▶ **Exercise passage**:
Prices were up $.03-$.04 closing near session highs.  Support for Sept-24 is at Monday’s contract low at $3.72 ½ with resistance at the 50 day MA at $3.93 ¼.  Similar story with Dec-24 between $3.90 and $4.08 ½.  A Ukrainian farm group suggests if they do not get drought relief soon their 2024 corn crop could fall to 20-21 mmt, down from 30 mmt YA.  The USDA lowered their 2024 production forecast .5 mmt on Monday to 27.2 mmt.  Ukraine’s 2024/25 grain exports have reached 5.26 mmt, well above the 3.12 mmt from YA.  This total includes 2 mmt of corn.  US ethanol production increased to 1,072 tbd last week, up from 1,067 tbd LW and was marginally higher than YA.  There was 108 mil. bu. of corn used, or 15.4 mil. bu. per day, above the 15.07 mbd needed to reach the USDA.  Ethanol stocks fell to 23.4 mil. barrels, below expectations and in line with YA.  Implied gasoline usage last week rose 1% to 9.045 tbd, and was up 2% YOY.  The old adage “big crops keep getting bigger” seems to have broken down over the years.  Recent history shows that when the USDA raises yields in Aug., final US yields are often below what was projected in Aug.  That’s exactly what has happened the last 5 time yields were raised in Aug. and 11 of the 17 times since 1990.  Export sales tomorrow are expected to range from 20-50 mil. bu.

▶ **Prompt**: Copy out the corn market report above word for word, in full.

▶ **Stored items**:
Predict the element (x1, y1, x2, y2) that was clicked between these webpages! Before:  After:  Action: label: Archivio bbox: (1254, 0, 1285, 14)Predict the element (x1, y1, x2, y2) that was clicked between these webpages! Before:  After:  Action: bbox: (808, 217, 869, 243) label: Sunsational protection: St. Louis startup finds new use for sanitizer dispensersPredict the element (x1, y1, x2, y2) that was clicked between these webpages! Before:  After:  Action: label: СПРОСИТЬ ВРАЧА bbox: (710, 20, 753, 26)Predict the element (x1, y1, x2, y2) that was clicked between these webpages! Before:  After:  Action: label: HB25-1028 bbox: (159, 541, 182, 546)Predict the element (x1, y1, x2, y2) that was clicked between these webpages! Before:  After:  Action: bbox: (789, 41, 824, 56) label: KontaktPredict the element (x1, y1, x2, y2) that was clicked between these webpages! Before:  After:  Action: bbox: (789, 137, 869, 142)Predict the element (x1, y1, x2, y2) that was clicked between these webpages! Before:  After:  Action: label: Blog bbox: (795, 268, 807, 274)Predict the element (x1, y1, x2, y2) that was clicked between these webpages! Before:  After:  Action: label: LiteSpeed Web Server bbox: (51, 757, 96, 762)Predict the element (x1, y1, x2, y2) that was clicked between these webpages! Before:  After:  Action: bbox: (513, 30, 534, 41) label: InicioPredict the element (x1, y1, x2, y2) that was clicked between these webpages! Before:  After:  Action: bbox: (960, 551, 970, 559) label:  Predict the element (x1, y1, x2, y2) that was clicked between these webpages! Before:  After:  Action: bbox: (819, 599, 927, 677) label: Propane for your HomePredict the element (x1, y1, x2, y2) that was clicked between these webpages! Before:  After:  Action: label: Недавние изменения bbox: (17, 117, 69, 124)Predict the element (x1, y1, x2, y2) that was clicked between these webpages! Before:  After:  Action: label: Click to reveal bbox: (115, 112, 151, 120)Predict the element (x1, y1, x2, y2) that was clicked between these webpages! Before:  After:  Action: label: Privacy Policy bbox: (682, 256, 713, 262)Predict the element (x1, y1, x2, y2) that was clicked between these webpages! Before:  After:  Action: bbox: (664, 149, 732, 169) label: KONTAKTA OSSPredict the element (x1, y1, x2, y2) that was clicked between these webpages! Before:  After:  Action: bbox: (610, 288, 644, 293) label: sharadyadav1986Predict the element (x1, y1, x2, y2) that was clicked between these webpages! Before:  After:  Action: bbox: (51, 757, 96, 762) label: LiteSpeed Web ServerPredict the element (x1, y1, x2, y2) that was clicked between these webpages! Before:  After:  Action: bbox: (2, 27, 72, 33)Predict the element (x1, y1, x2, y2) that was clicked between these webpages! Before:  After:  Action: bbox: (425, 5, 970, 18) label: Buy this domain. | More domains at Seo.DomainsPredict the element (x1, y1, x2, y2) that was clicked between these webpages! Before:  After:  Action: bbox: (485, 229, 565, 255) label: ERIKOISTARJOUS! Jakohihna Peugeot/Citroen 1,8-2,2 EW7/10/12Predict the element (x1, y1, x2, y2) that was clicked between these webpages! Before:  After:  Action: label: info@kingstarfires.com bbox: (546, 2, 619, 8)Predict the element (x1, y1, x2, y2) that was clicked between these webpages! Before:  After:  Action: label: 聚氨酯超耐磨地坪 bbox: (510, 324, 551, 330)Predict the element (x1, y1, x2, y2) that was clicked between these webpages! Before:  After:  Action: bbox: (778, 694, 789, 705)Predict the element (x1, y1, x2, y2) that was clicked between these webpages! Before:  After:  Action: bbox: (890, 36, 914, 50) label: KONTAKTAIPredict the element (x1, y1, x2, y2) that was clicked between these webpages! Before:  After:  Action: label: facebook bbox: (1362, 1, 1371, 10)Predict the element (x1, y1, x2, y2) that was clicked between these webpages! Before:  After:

▶ **Output for this task**:
Prices were up $.03-$.04 closing near session highs.  Support for Sept-24 is at Monday’s contract low at $3.72 ½ with resistance at the 50 day MA at $3.93 ¼.  Similar story with Dec-24 between $3.90 and $4.08 ½.  A Ukrainian farm group suggests if they do not get drought relief soon their 2024 corn crop could fall to 20-21 mmt, down from 30 mmt YA.  The USDA lowered their 2024 production forecast .5 mmt on Monday to 27.2 mmt.  Ukraine’s 2024/25 grain exports have reached 5.26 mmt, well above the 3.12 mmt from YA.  This total includes 2 mmt of corn.  US ethanol production increased to 1,072 tbd last week, up from 1,067 tbd LW and was marginally higher than YA.  There was 108 mil. bu. of corn used, or 15.4 mil. bu. per day, above the 15.07 mbd needed to reach the USDA.  Ethanol stocks fell to 23.4 mil. barrels, below expectations and in line with YA.  Implied gasoline usage last week rose 1% to 9.045 tbd, and was up 2% YOY.  The old adage “big crops keep getting bigger” seems to have broken down over the years.  Recent history shows that when the USDA raises yields in Aug., final US yields are often below what was projected in Aug.  That’s exactly what has happened the last 5 time yields were raised in Aug. and 11 of the 17 times since 1990.  Export sales tomorrow are expected to range from 20-50 mil. bu.